Yesterday was Throwback Thursday, right? Well, my throwback takes me to the days of camping out on the couch watching late-night TV, maybe an old episode of Seinfeld or an Austin City Limits, and eating Ben and Jerry’s ice cream. That’s right, I was quite the high achiever. Well, now I’ve figured out a way to have my own specialty vegan ice cream without too much work. This may be my new favorite way to celebrate the day’s end, Chubba Hubba Vegan Ice Cream. It sounds kind of cool if you say that with a deep voice.
I was having a bad day once (that’s right, only once) and my sister told me to go get a drink. The thing is, I didn’t really want a drink. Not that I mind drinking here and there, but what I really wanted was a pint of a different sort. Carrying a little brown bag out of the store on a dark night had a completely different end game for me.
I needed something creamy with caramel swirls and chocolate covered pretzels. And a spoon.
I think you get the picture.
Now that I’ve conquered the Chubba Hubba, I’m on a kick to create more specialty “ice cream” flavors. And I’m making these specialty ice creams without the hassle of an ice cream maker. As a vegan I make plenty of things from scratch, so it’s not as if I’m being lazy. Ok. Maybe a little.
We can make that our little secret. Mmkay?
Chubba Hubba Vegan Ice Cream, featuring creamy caramel swirls and lots of dark chocolate covered pretzels. The world is now a beter place. I’m sure of it.
Chubba Hubba Vegan Ice Cream
- 1 pint of your favorite non-dairy vanilla ice cream
- ¼ cup brown sugar
- ¼ cup sugar
- ¼ cup non-dairy milk (soy, almond, etc)
- ¼ teaspoon vanilla
- 1 tablespoon dairy-free margarine
- 1 tablespoon peanut butter
- 1 cup pretzels, broken into small pieces
- 1 cup dairy free semi sweet chocolate chips
- 1 tablespoon coconut oil
- Set that pint of non-dairy ice cream on the counter to soften.
- Combine sugars and dairy-free milk in a small saucepan over medium heat. Cook for a minute or two until the sugars dissolve. Increase the heat slightly to allow the mixture to come to a boil. Continue to cook until the caramel thickens to a desired consistency.
- Remove from heat and add the vanilla, margarine, and peanut butter and stir until combined. Set aside to cool.
- In the meantime, place the broken pretzel pieces in a pile on a sheet of waxed paper with a plate below it.
- Combine the chocolate and coconut oil in a microwave-safe container and microwave for 22 seconds. Stir, and then repeat until the chocolate is smooth.

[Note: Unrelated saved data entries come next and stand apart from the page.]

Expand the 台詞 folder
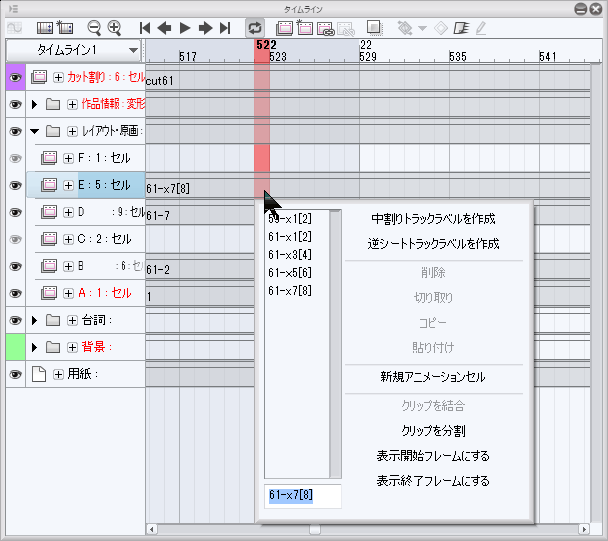This screenshot has width=608, height=541. pos(35,320)
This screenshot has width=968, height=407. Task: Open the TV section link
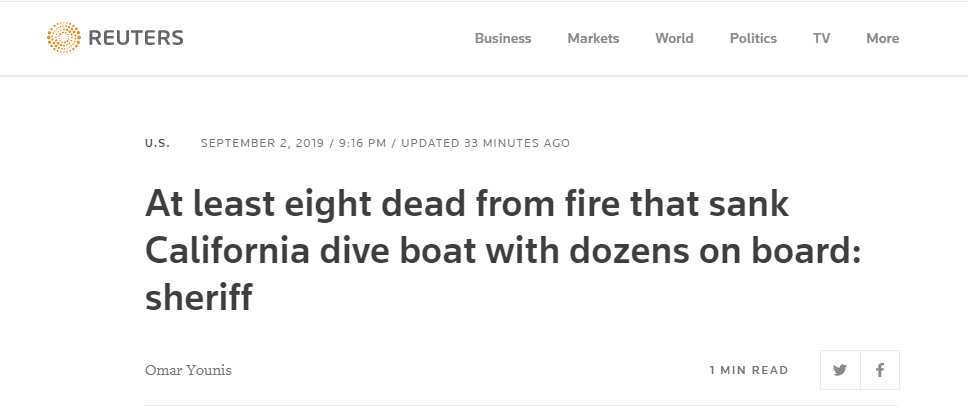821,38
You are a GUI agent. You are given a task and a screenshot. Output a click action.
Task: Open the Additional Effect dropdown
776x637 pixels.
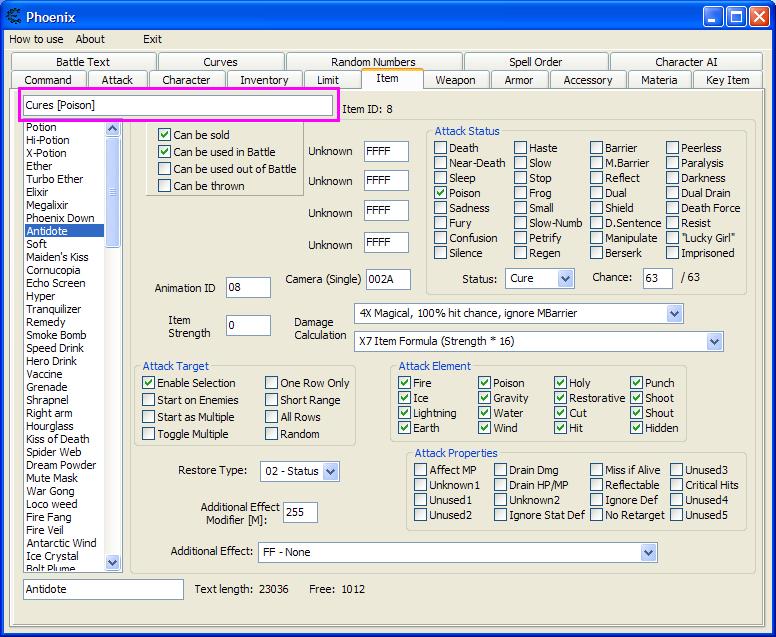point(648,552)
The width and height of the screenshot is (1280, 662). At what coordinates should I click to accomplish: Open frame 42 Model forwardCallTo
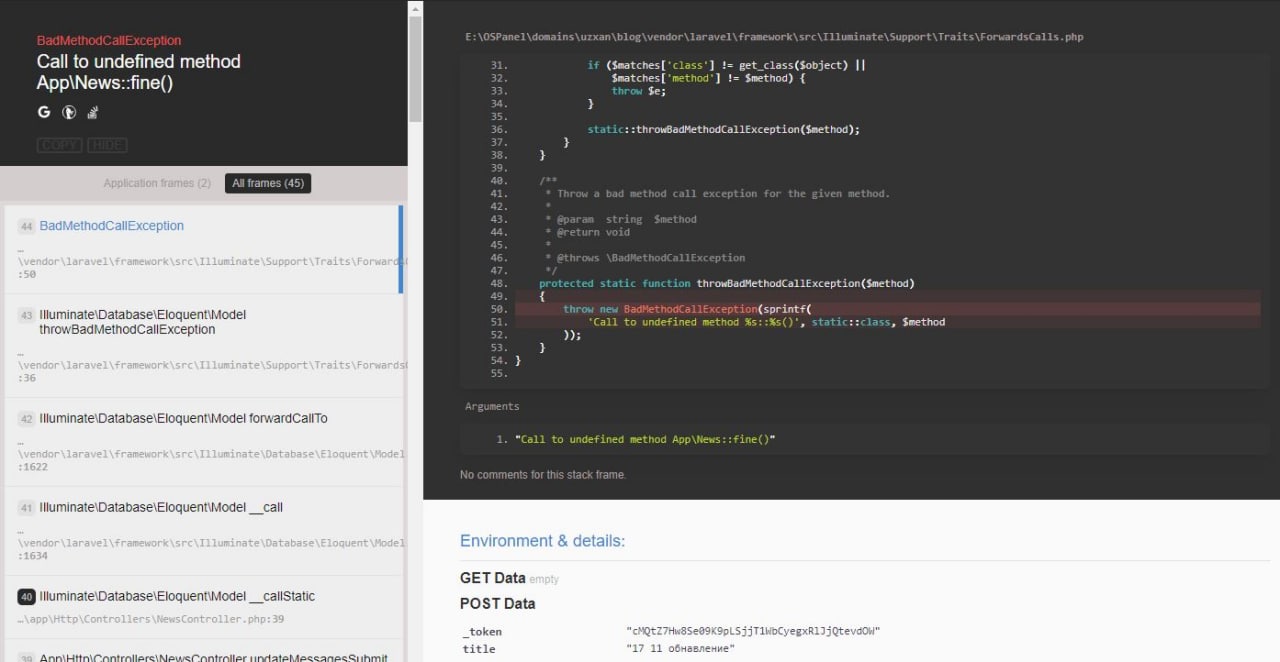coord(183,418)
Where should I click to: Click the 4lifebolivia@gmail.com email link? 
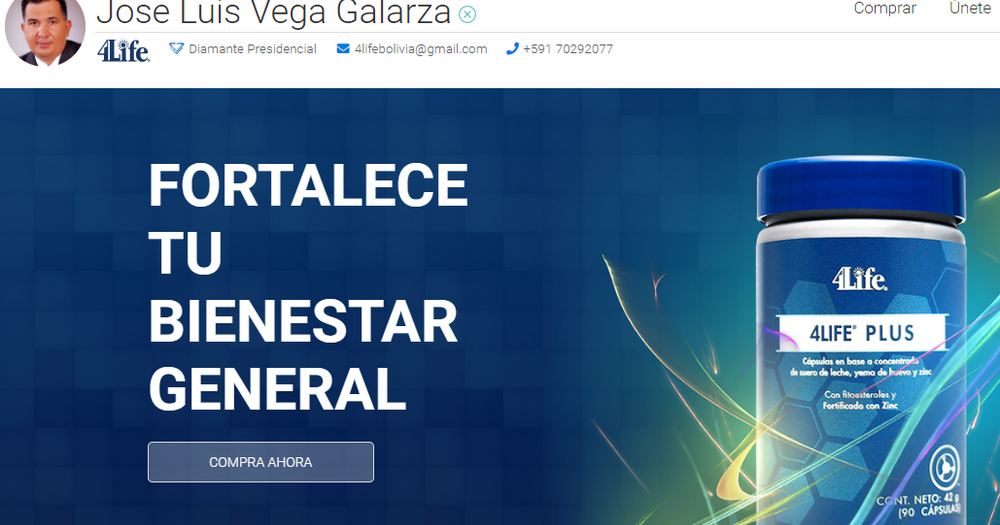coord(421,49)
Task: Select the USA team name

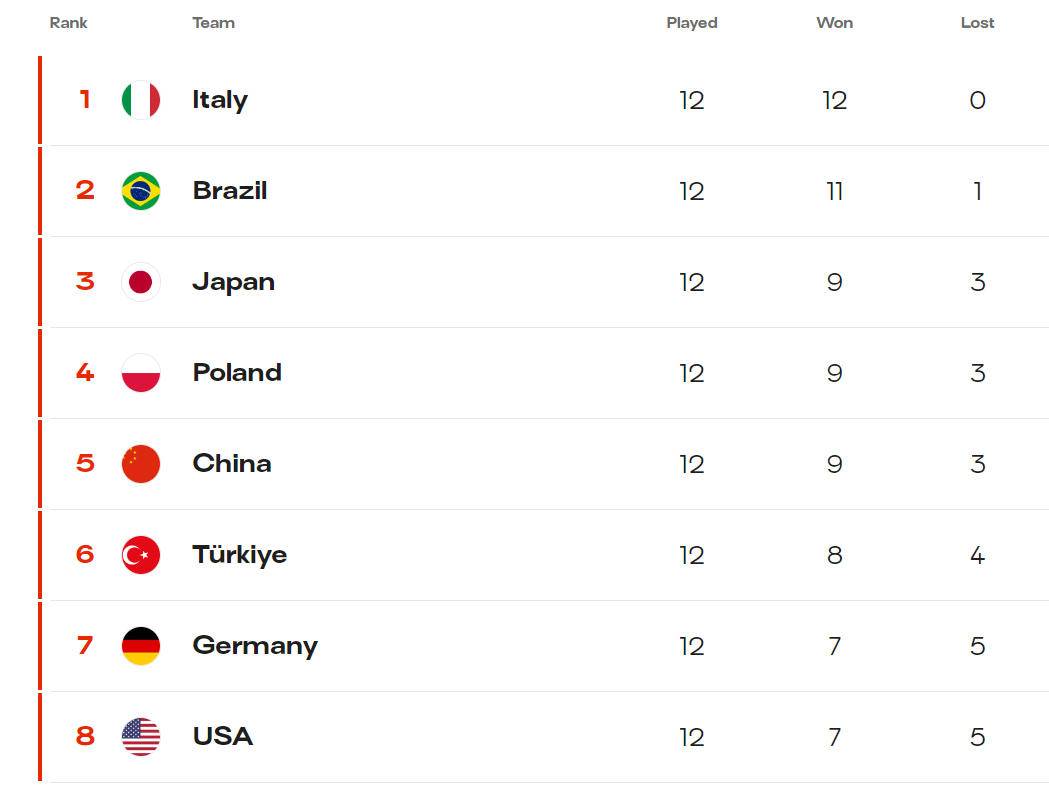Action: click(223, 737)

- Pour the melted chocolate mixture over the pretzels. Let me warn you, this part can get a little messy. Use a spoon or your fingers (yum) to spread the chocolate over the pretzel pieces. You may not need all the chocolate, but my theory is the more chocolate the better. It’s ok if you end up with one big chunk of chocolate covered pretzel pieces. Place that chunk in the fridge to allow it to firm up.
- Once the chocolate has firmed up, use your fingers to break it apart. This is more art than science, so it’s ok if some of the pretzel shows through in places and if you have some chunks that are bigger than others. Just try to break them down into mostly bite-size pieces.
- Pour the softened non-dairy ice cream from int a bowl. Use a spoon to spread a little of the ice cream in the bottom of the container it came from (or whatever container you want to store the ice cream in). On top of that drop small spoonfuls of the caramel and a few chunks of the dark chocolate pretzel pieces. Be sure to spread it evenly and liberally. Every bite needs to feel the love! Add another layer of non-dairy ice cream and repeat. You may, of course, end up with more ingredients at the end of the pint. You can either save that to spread on top when serving or I’m sure you can find some other way to use it. I happen to love having the caramel and pretzel pieces next to my bowl of popcorn.
- Place the pint back in the freezer to allow the ice cream to firm up. Voila!
There you have it – Chubba Hubba Vegan Ice cream. As I said before, it’s best when you say that with a deep voice. It’s more fun that way. Enjoy!